Results of our measurement model indicated that our ETV and future orientation latent constructs fit the data well among our full sample. The model chi-square statistic for the measurement model was 7.46 (df = 8, N = 316, p = 0.49). The CFI, RMSEA, and SRMR model fit indices indicated excellent fit of our model to the data (CFI = 1.00; RMSEA = 0.00; SRMR = .03). In addition, each of the indicators loaded on their respective latent constructs. Standardized factor loadings were all significant (p < .001) and ranged from 0.51 to 0.90.

Indirect Effect Model

Results from our indirect effect model tested among all participants are shown in Figure 1. The chi-square test of model fit suggested our model fit the data well (χ2 = 26.44, df = 22, N = 316, p = .23). Other model fit indices also indicated our model was a good fit (CFI = 0.99; RMSEA = 0.03; SRMR = 0.04).

Figure 1.

Figure 1.

Structural equation model showing coefficients to indicate relationships between exposure to violence, perceived stress, and future oreintation among all study participants (N = 316) after controlling for SES and gender . Note: dotted lines depict non-significant pathways; *p < .001

ETV predicted higher levels of perceived stress (b = 0.19, SE = 0.04, p < .001) but was not predictive of future orientation (b = 0.06, SE = 0.08, p > .05). Also, while SES was not predictive of perceived stress (b = −0.001, SE = 0.003,p > .05), we found that being female was predictive of higher levels of perceived stress (b = 0.34, SE = 0.06, p < .001).

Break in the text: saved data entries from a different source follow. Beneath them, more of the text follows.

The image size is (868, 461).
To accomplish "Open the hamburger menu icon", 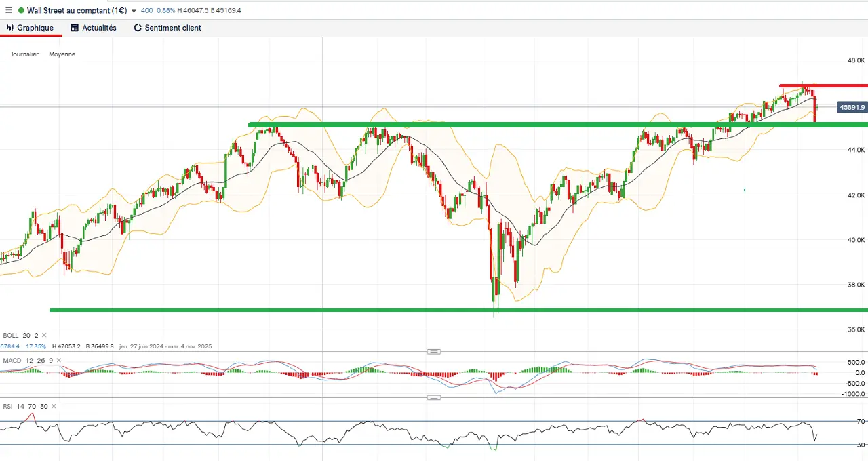I will coord(8,10).
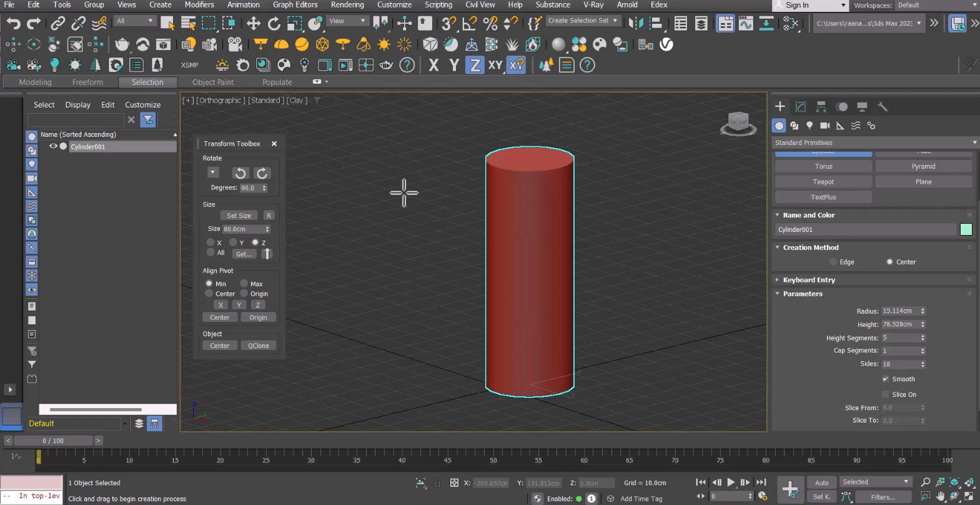The width and height of the screenshot is (980, 505).
Task: Click the Cylinder001 object color swatch
Action: tap(966, 229)
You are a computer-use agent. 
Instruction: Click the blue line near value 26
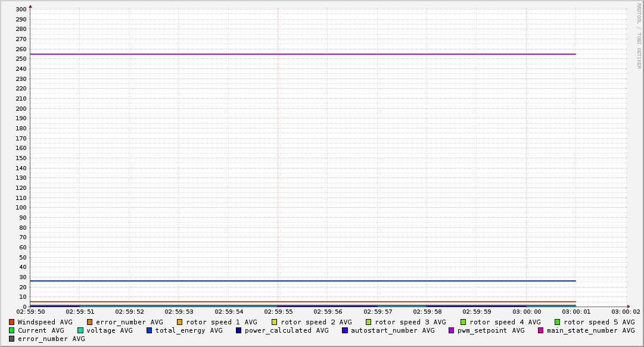click(298, 281)
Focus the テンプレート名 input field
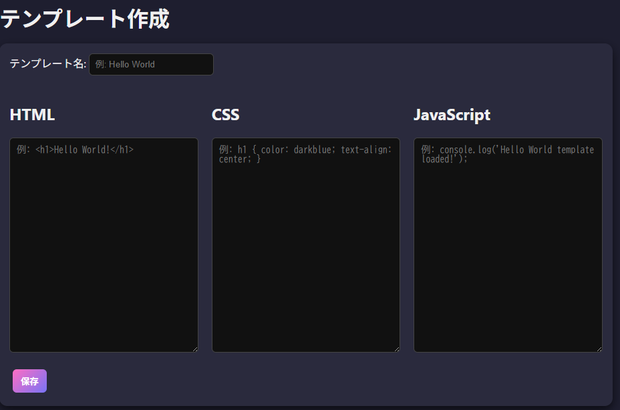Screen dimensions: 620x410 [x=151, y=64]
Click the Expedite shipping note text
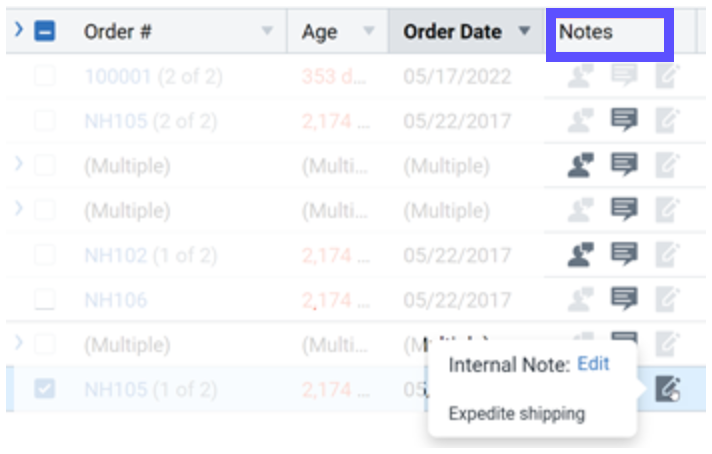The image size is (712, 454). 516,413
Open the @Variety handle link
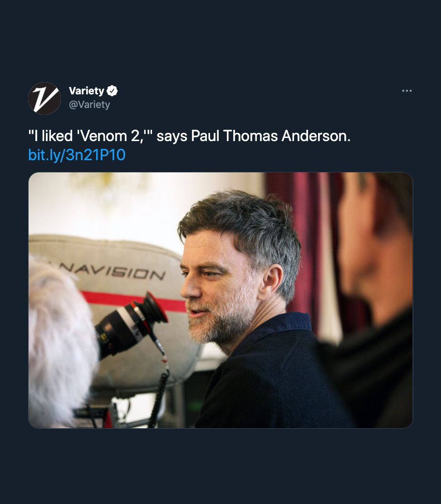The height and width of the screenshot is (504, 441). [x=89, y=104]
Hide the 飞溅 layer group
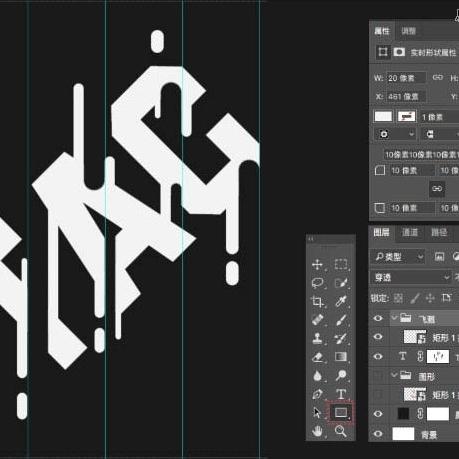 click(x=378, y=318)
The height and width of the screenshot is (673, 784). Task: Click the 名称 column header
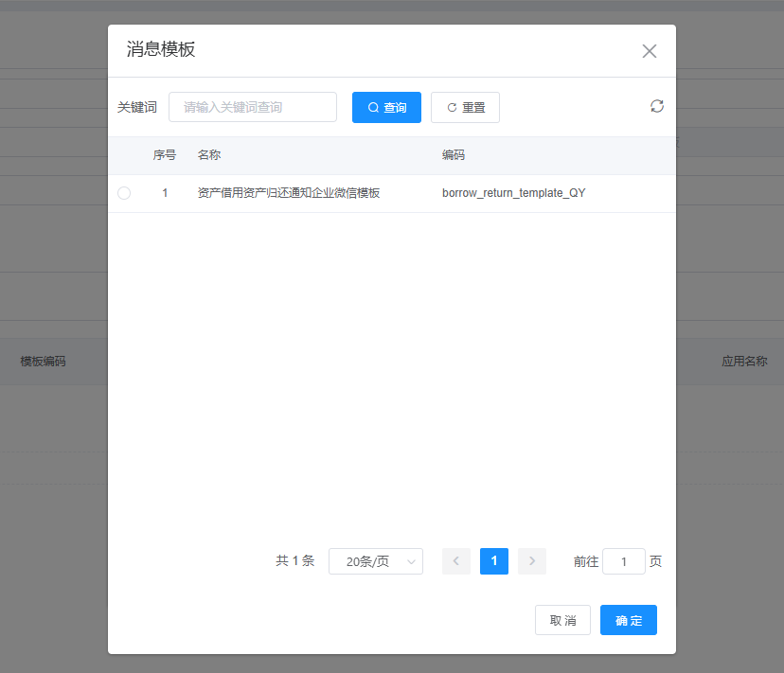coord(209,155)
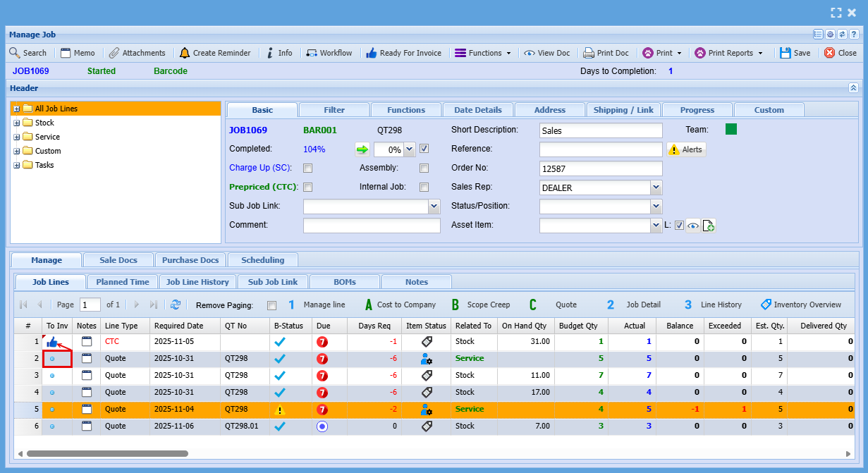Click the green Team color square
The image size is (868, 473).
point(731,130)
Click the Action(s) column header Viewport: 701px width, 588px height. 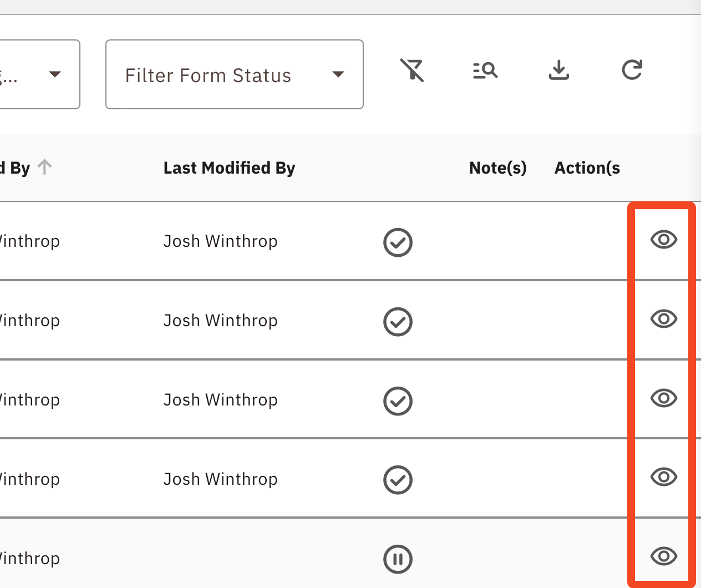[x=587, y=168]
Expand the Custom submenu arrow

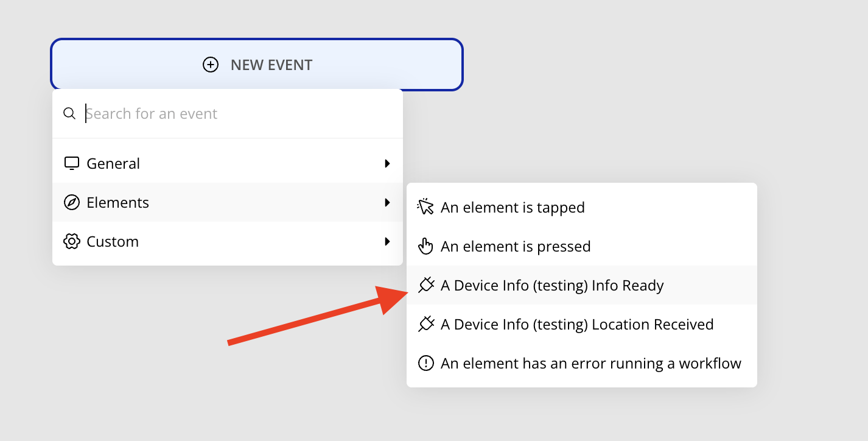pyautogui.click(x=387, y=241)
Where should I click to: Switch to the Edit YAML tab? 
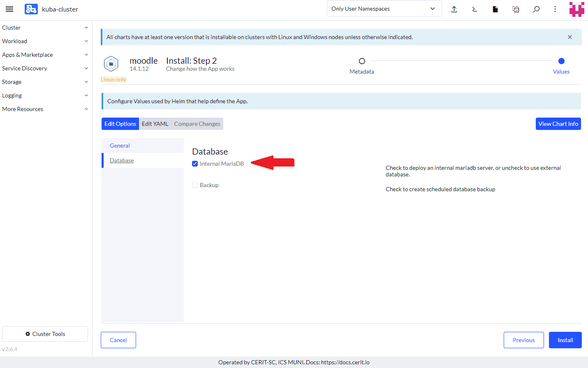click(x=155, y=124)
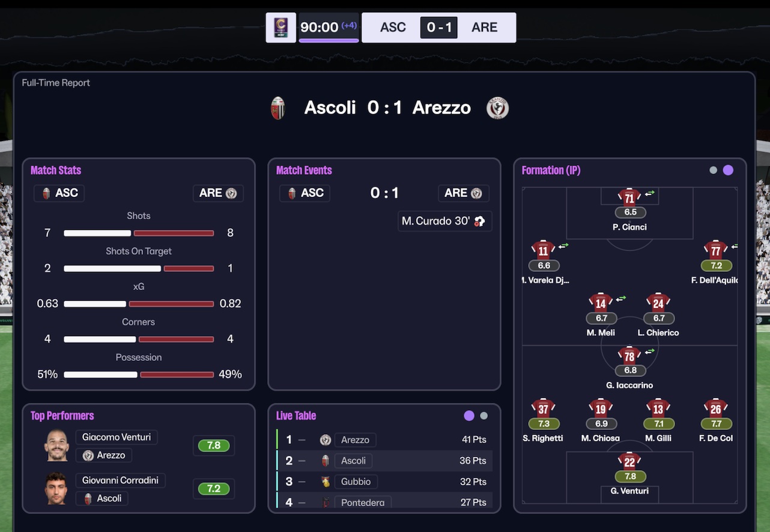Switch Live Table to the grey dot page
Viewport: 770px width, 532px height.
484,416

We found a main effect of perceived stress on future orientation (b = −0.52, SE = 0.13,p < .001), where greater perceived stress predicted lower future orientation. Overall, our model explained 18% of variance in participants’ perceived stress (p < .001) and 7% of variance in participants’ future orientation (p = .03). Using the model indirect feature in Mplus, we found no evidence of a direct effect between ETV and future orientation (b = 0.06, SE = 0.08, p > .05), but we did find a strong indirect effect of ETV on future orientation through perceived stress (b = −0.10, SE = 0.03, p = .002).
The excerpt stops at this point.